[Opening INPUT FOR THIS TASK section]

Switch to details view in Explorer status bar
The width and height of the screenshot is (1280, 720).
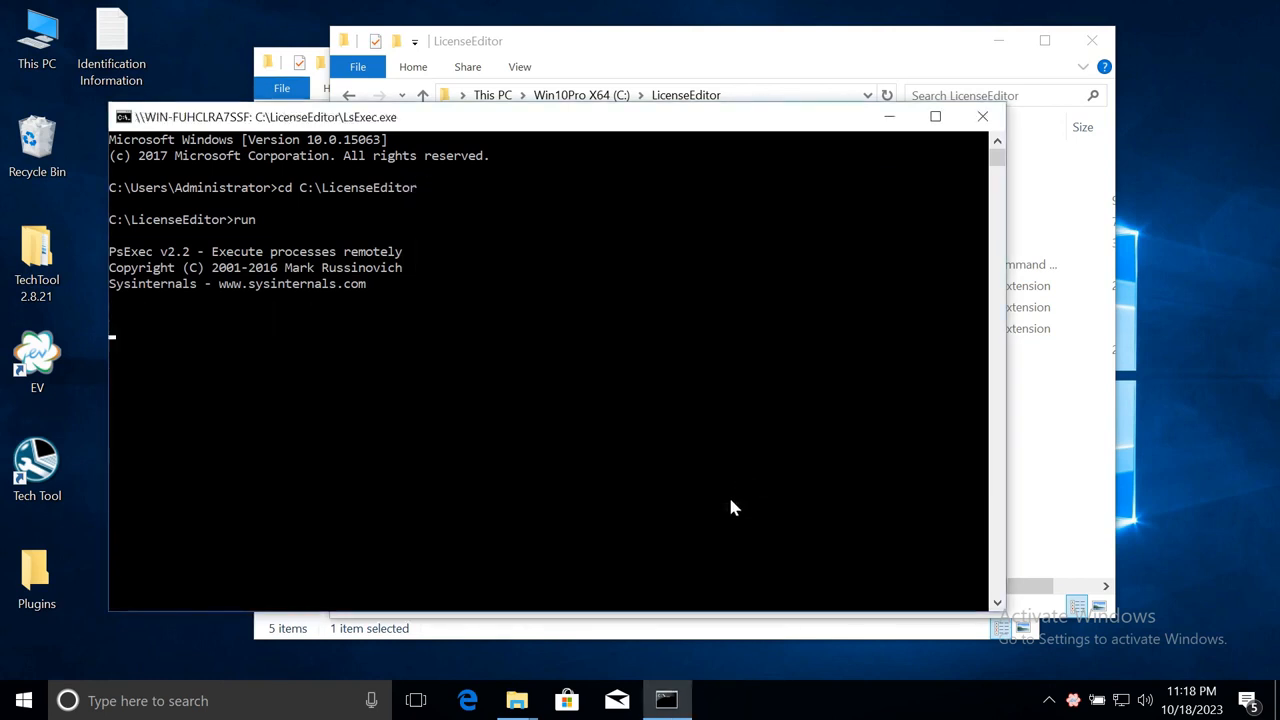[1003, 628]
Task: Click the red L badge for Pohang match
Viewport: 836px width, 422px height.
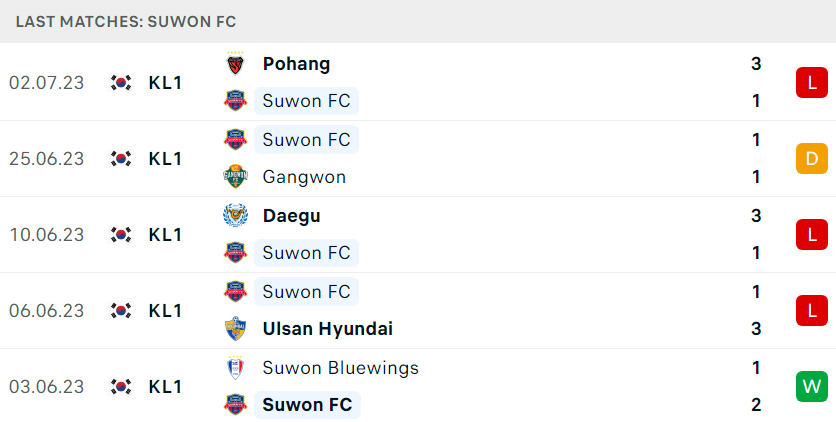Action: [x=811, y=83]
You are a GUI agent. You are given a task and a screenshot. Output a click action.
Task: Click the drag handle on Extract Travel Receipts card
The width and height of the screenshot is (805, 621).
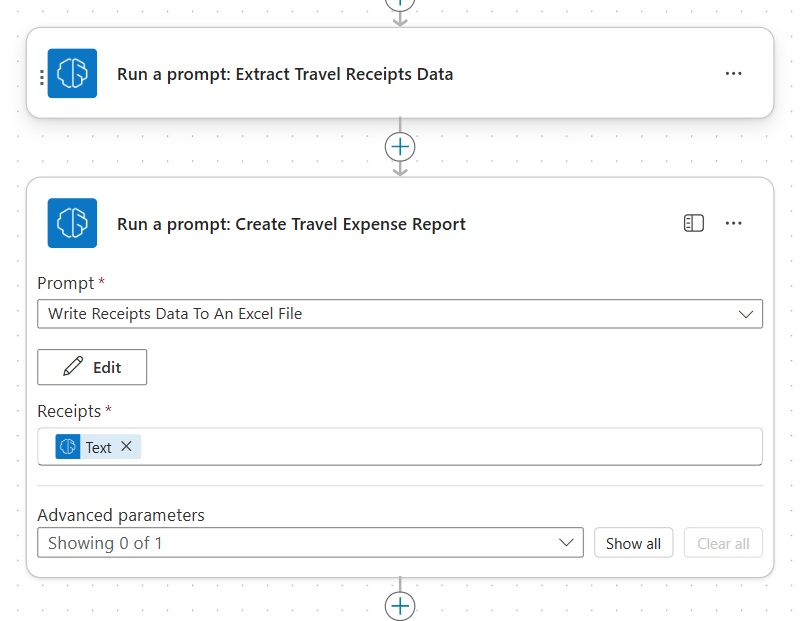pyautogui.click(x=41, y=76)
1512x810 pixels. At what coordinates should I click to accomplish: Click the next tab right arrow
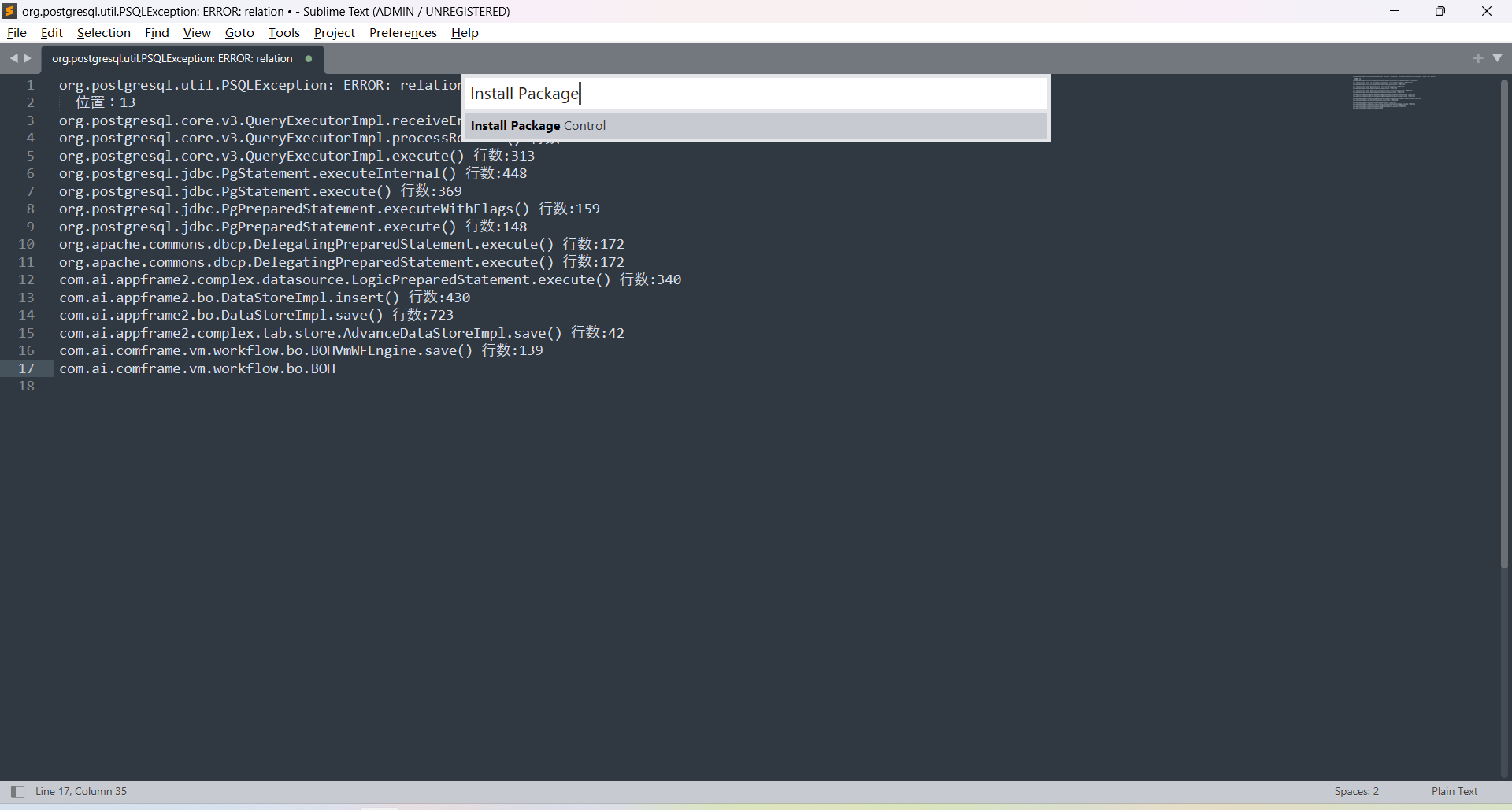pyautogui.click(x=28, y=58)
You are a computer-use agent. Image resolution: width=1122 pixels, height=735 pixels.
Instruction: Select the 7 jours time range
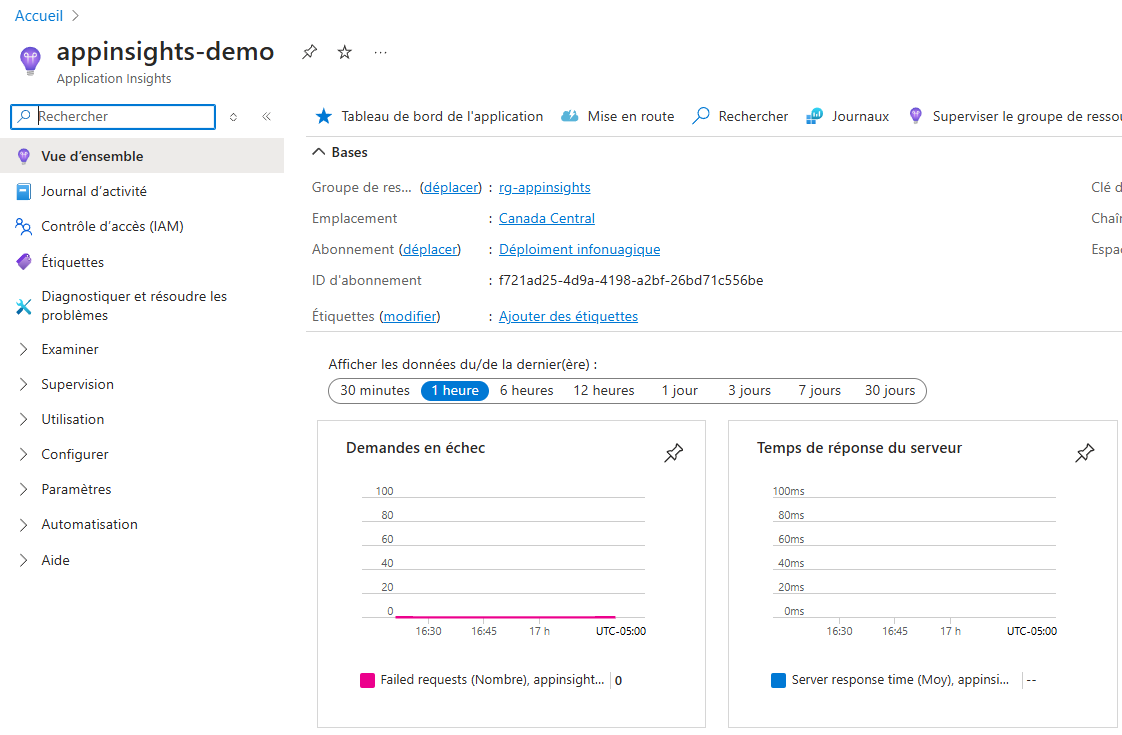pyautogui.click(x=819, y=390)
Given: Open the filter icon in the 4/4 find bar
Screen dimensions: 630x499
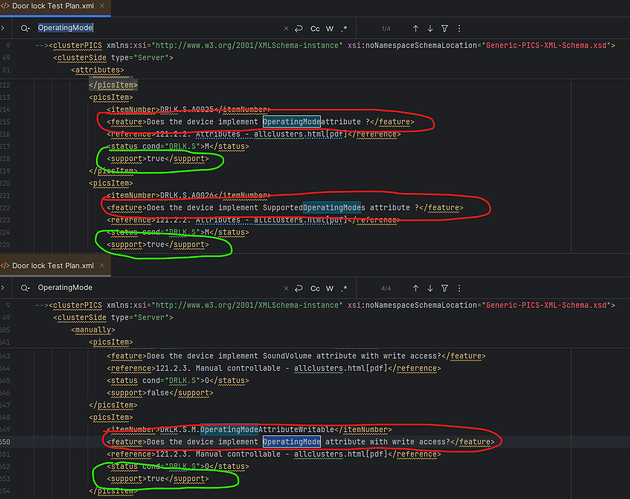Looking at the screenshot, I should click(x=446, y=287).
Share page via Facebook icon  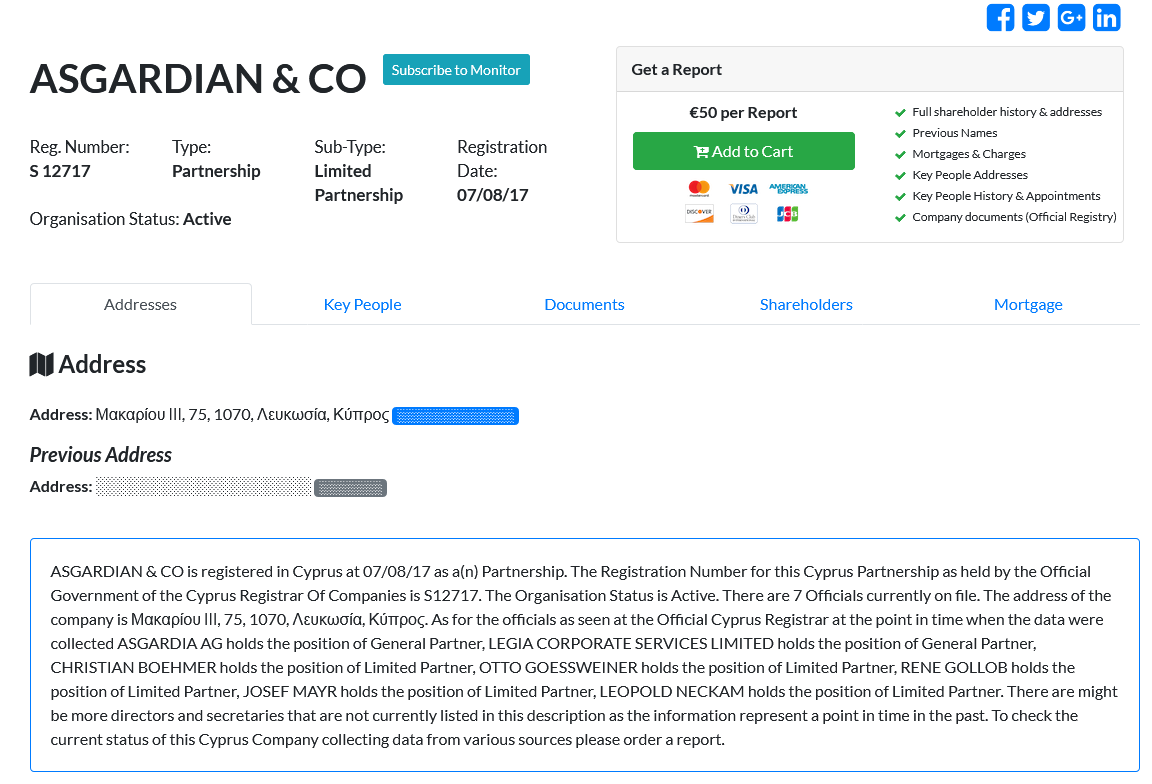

[Closing INPUT FOR THIS TASK section]

- **ACTIVITY**:
Could you return all of the entries above exactly, without any images?

- **FINISHED EXERCISE**:
Switch to details view in Explorer status bar
The width and height of the screenshot is (1280, 720).
[1003, 628]
Task: Click the red L badge for Pohang match
Viewport: 836px width, 422px height.
Action: [x=811, y=83]
You are a GUI agent. You are given a task and a screenshot. Output a click action.
Task: Click the drag handle on Extract Travel Receipts card
The width and height of the screenshot is (805, 621).
pyautogui.click(x=41, y=76)
1512x810 pixels. At what coordinates should I click to accomplish: Click the next tab right arrow
pyautogui.click(x=28, y=58)
You are a computer-use agent. Image resolution: width=1122 pixels, height=735 pixels.
Instruction: Select the 7 jours time range
pyautogui.click(x=819, y=390)
Given: Open the filter icon in the 4/4 find bar
Screen dimensions: 630x499
Looking at the screenshot, I should click(x=446, y=287).
Share page via Facebook icon  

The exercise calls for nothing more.